Monitoring Cassandra cluster with Prometheus Operator
Our current project has several microservices. All of them are dockerized and deployed to a Kubernetes ecosystem. There is a Cassandra cluster running outside the Kubernetes cluster and it is being used by most of our services.
On the monitoring front, we have Prometheus Operator, beautiful Grafana dashboards and Loki to aggregate the logs generated by the services.
All of these tools, namely Prometheus, Grafana, and Loki are also running within the Kuberenetes cluster. So it was pretty straightforward to set up and configure these for our services.
Then came the task of monitoring the Cassandra cluster. Since it is running outside of Kubernetes cluster, we have to do the following things.
- Export the metrics from the Cassandra cluster
- Scrape the exported metrics from Cassandra nodes
- Create a dashboard on Grafana with these metrics
Step 1: Export the metrics from the Cassandra cluster
We found this tool cassandra_exporter which is a fork of JMX exporter and is fairly easy to install and configure. Please go through the README of the project. Configure the metrics you want to export and the port on which you have to export those on all the nodes in the cluster.
At the end of a successful configuration, you can get the metrics from your Cassandra node on localhost:listenPort/
or localhost:listenPort/metrics
Step 2: Scrape the exported metrics from Cassandra nodes
Implementing the monitoring for the Cassandra cluster became a little tricky since the Prometheus Operator runs within the Kubernetes cluster and the Kubernetes cluster doesn’t know anything about the Cassandra cluster.
Let me circle back to the above statement after diving into the Prometheus Operator.
Prometheus Operator
Operators were introduced by CoreOS as a class of software that operates other software, putting operational knowledge collected by humans into software. Read more in the original blog post, Introducing Operators. The Prometheus Operator serves to make running Prometheus on top of Kubernetes as easy as possible while preserving Kubernetes-native configuration options.

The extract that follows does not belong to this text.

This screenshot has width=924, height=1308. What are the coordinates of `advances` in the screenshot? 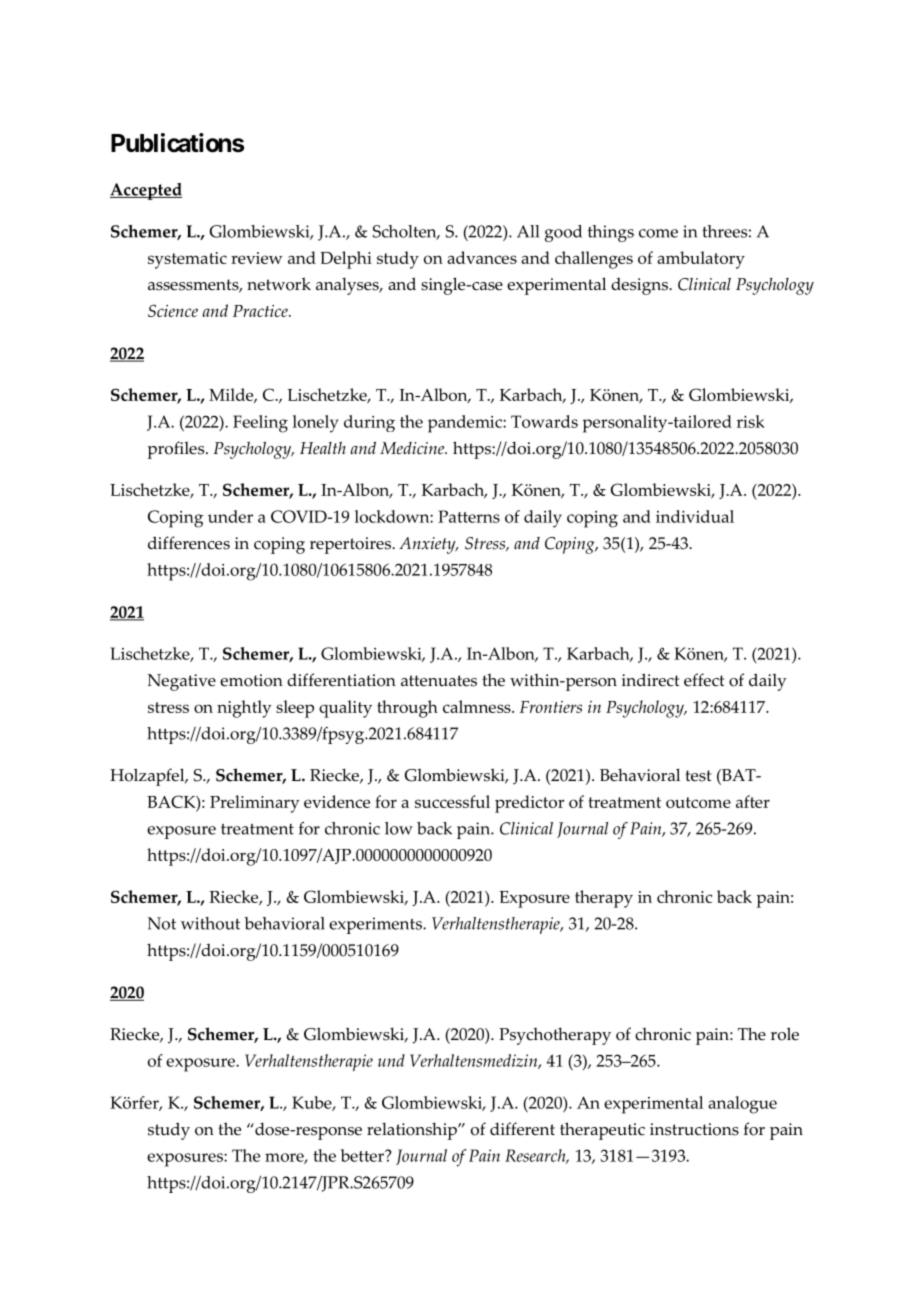 It's located at (482, 257).
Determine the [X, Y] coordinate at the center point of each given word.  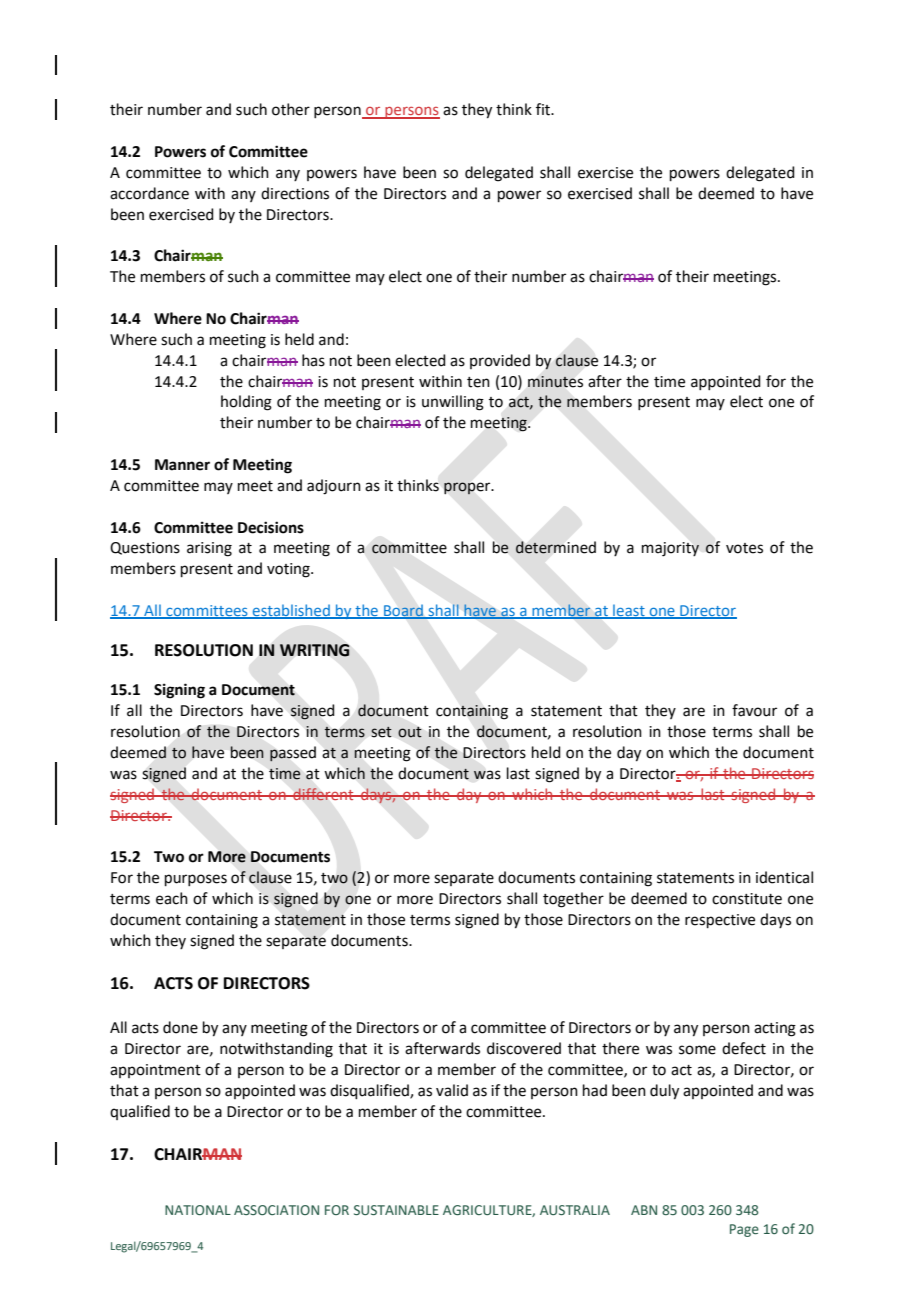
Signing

To simplify the process of monitoring services in a Kubernetes cluster, the Prometheus Operator introduces additional resources:
- Prometheus
- ServiceMonitor
- AlertManager
As evident from the architecture diagram, ServiceMonitor helps you to define how to group services for monitoring. Based on the ServiceMonitor definition Prometheus Operator creates the scrape configuration. This makes our job easier.
Problem
This is excellent if the service is running inside the Kubernetes cluster, but the Cassandra cluster is running outside of it. Hence, there are no services or service definitions for the same and we cannot easily monitor them.
Workaround
Let’s first implement a workaround for one node in the Cassandra cluster,
Create a Kubernetes endpoint to the Cassandra node
apiVersion: v1
kind: Endpoints
metadata:
name: cassandra-metrics
labels:
release: prometheus-operator
namespace: monitoring
subsets:
- addresses:
- ip: <ip address of the cassandra node>
ports:
- name: metrics
port: 8080
protocol: TCP
Create a service that listens to this endpoint
apiVersion: v1
kind: Service
metadata:
name: cassandra-metrics
namespace: monitoring
labels:
release: prometheus-operator
k8s-app: cassandra-metrics
spec:
type: ExternalName
externalName: <ip address of the cassandra node>
ports:
- name: metrics
port: 8080
protocol: TCP
targetPort: 8080
Create a ServiceMonitor that will monitor the above service
apiVersion: monitoring.coreos.com/v1
kind: ServiceMonitor
metadata:
name: cassandra-metrics-sm
labels:
release: prometheus-operator
prometheus: kube-prometheus
namespace: monitoring
spec:
selector:
matchLabels:
release: prometheus-operator
k8s-app: cassandra-metrics
namespaceSelector:
matchNames:
- monitoring
endpoints:
- port: metrics
interval: 10s
honorLabels: true
path: /metrics
At this point, you will be able to see the service monitor cassandra-metrics-sm under service discovery and targets in your Prometheus UI. Something like in the image below.
Now let’s add more nodes from the Cassandra cluster to the ServiceMonitor. If you remember the architecture diagram above, this is a no brainer. We just have to create endpoints for remaining instances and create services to map to those endpoints. We don’t have to create another ServiceMonitor since we need all the services to grouped under the same.
If the configurations are complete you can see an increase in the number of active targets.
Step 3: Create the Grafana Dashboard
There are lots of Grafana dashboards available online you can use any one of them including the one in cassandra_exporter documentation or you can create one of your own.
Conclusion
We discussed how we can use the Prometheus Operator running inside the Kubernetes cluster to monitor an externally running Cassandra cluster. We can use the same approach to monitor other services and instances as well. But remember to use a valid metrics exporter.